__TASK__.
Express every line of the data as a Markdown table with the columns "Row" and "Line", numbering the rows and skipping blank lines. Omit the pictures from the answer.

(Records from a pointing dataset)
_ _ _

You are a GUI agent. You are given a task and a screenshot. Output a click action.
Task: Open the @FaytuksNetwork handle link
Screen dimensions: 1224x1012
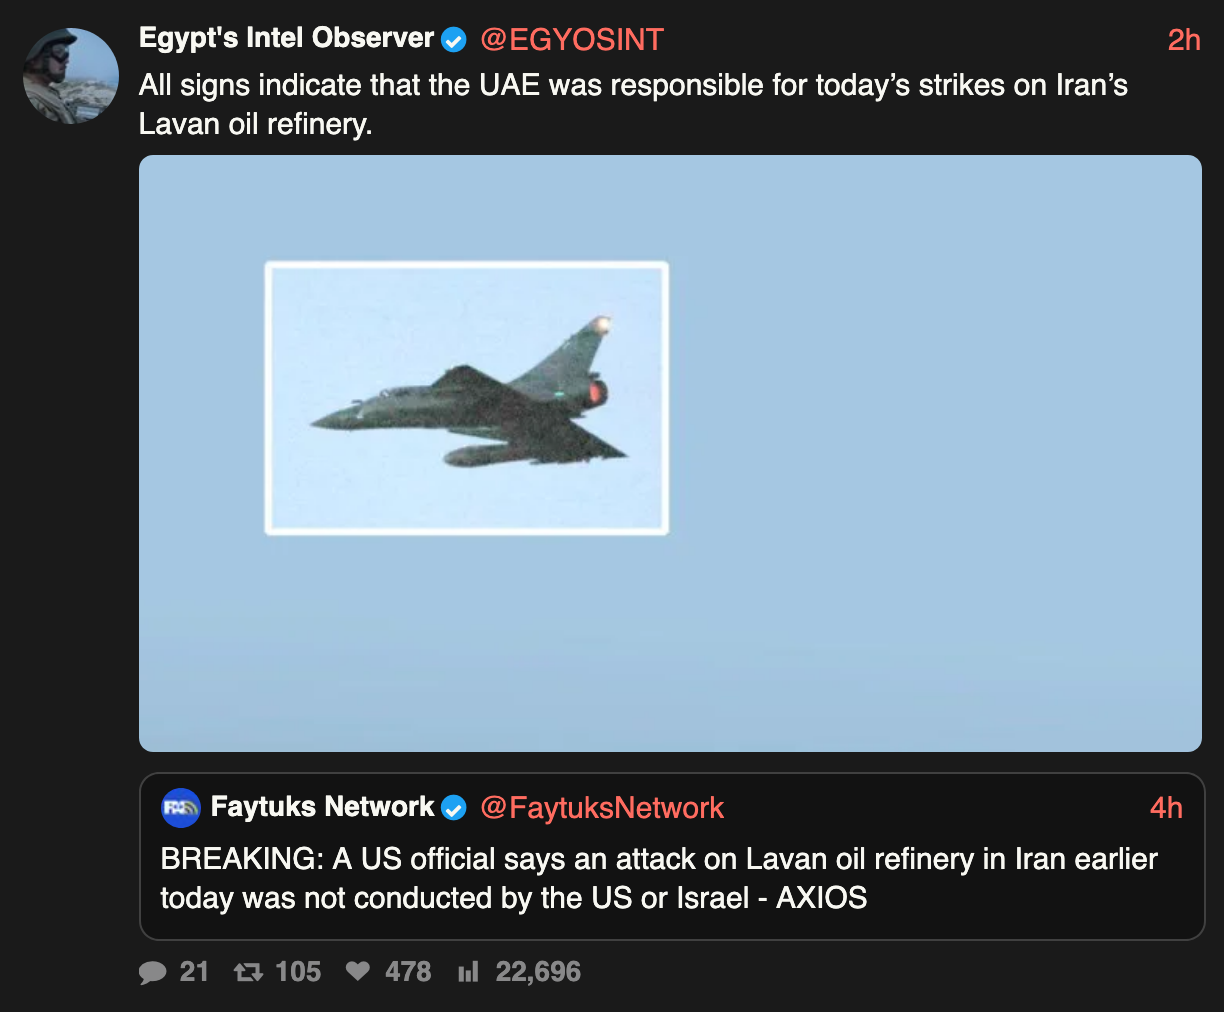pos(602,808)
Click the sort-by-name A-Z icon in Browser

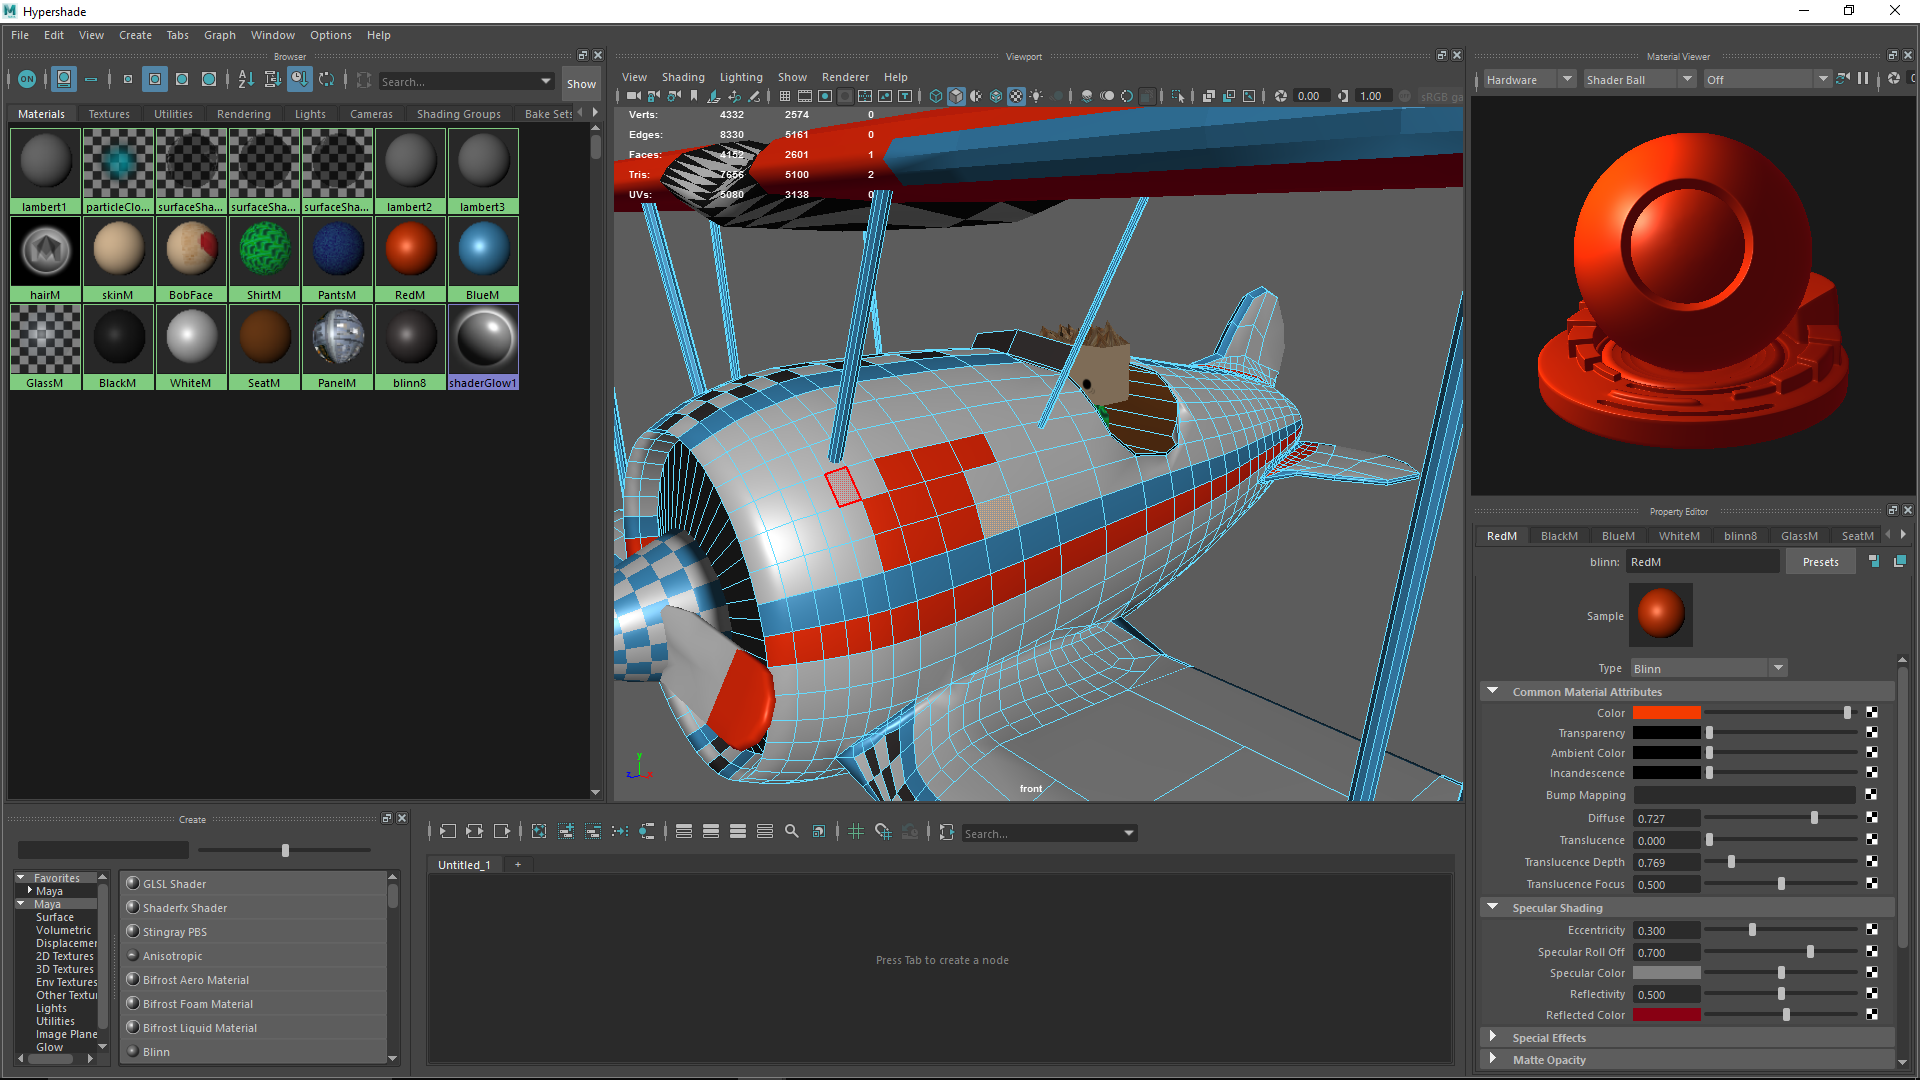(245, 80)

_ _ _

__COMPLETED TASK__.
| Row | Line |
|---|---|
| 1 | You are a GUI agent. You are given a task and a screenshot. Output a click action. |
| 2 | Task: Open the @FaytuksNetwork handle link |
| 3 | Screen dimensions: 1224x1012 |
| 4 | pos(602,808) |
| 5 | Click the sort-by-name A-Z icon in Browser |
| 6 | (245, 80) |